Vancouver real estate's notoriously pricey market had recently set yet another record. More than 5,000 properties in the area were sold in March.
The Vancouver real estate sales represented an increase of 27 percent over the same period last year, and a jump of 24 percent over February. Vancouver real estate's record setting figures were also 56 percent above a decade long median amount for March. REBGV president Dan Morrison stated that March was the most profitable month ever recorded. He also revealed that sales were greatly influenced by sound job and economic growths in the area, positive net migration and lowered interest rates.
March also set Metro Vancouver's benchmark value, which represented the price of a typical property. The market value climbed to $815,000 which was up to 23 percent from the same period last year, according to a feature from Huffington Post. Sales of other properties climbed over 25 percent year-over-year to surpass last month's 2,100 figure. Sales climbed even higher among apartments, which reached 2,252 which was up 38 percent year over year.

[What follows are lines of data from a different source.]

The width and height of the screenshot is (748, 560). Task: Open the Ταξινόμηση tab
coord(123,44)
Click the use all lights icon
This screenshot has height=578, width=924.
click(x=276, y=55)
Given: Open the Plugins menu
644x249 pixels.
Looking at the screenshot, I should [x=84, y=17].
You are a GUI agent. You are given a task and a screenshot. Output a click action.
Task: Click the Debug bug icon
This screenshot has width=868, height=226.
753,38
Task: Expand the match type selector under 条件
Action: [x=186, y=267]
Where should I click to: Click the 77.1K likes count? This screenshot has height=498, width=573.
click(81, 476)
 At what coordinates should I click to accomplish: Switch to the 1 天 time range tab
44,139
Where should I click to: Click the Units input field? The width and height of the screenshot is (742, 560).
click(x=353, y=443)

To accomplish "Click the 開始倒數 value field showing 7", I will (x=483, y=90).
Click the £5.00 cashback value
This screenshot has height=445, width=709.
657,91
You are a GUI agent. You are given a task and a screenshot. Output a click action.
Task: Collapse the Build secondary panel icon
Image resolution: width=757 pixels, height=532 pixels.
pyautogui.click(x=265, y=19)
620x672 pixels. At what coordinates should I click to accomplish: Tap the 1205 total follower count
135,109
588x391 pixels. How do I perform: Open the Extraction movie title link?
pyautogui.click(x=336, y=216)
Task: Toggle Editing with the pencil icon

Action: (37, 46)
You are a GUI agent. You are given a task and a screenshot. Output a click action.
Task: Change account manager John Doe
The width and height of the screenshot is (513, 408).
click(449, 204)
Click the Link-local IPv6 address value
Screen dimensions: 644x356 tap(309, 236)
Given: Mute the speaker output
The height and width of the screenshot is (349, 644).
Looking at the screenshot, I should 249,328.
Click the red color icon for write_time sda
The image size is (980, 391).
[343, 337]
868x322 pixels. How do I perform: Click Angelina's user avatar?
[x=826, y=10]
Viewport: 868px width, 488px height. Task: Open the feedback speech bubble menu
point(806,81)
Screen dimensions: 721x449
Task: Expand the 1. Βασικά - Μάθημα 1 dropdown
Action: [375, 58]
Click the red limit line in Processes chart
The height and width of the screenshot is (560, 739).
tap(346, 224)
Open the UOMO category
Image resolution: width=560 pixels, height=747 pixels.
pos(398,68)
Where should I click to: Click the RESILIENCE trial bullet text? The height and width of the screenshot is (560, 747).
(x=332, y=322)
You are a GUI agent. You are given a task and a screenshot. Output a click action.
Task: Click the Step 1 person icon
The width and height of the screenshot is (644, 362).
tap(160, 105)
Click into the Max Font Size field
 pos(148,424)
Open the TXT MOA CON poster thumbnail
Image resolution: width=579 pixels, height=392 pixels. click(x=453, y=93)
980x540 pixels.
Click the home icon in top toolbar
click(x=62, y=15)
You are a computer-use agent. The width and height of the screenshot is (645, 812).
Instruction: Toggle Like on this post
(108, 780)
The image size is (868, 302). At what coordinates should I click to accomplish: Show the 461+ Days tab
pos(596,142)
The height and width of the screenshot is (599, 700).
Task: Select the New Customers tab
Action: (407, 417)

The Metro Vancouver area is made up of the cities of Vancouver, Richmond, New Westminster, Burnaby, and more. The results represented the opposite of the figure expected by federal Liberals when they tightened mortgage laws by mandating that mortgage holders insurance required minimum down payments of 10 percent for any portion of a house's value above $500,000, according to a feature from CTV News. However, the rules did not apply to buyers who secured a mortgage on or before Feb. 15, and individuals who took until July 1 to purchase a home.
Vancouver real estate is continuously changing its progress timeline. Its change created furious buying activity as buyers jumped into the market before the regulation was implemented. The regulation covered property sales from Vancouver east to Maple Ridge and from South Delta north to Whistle.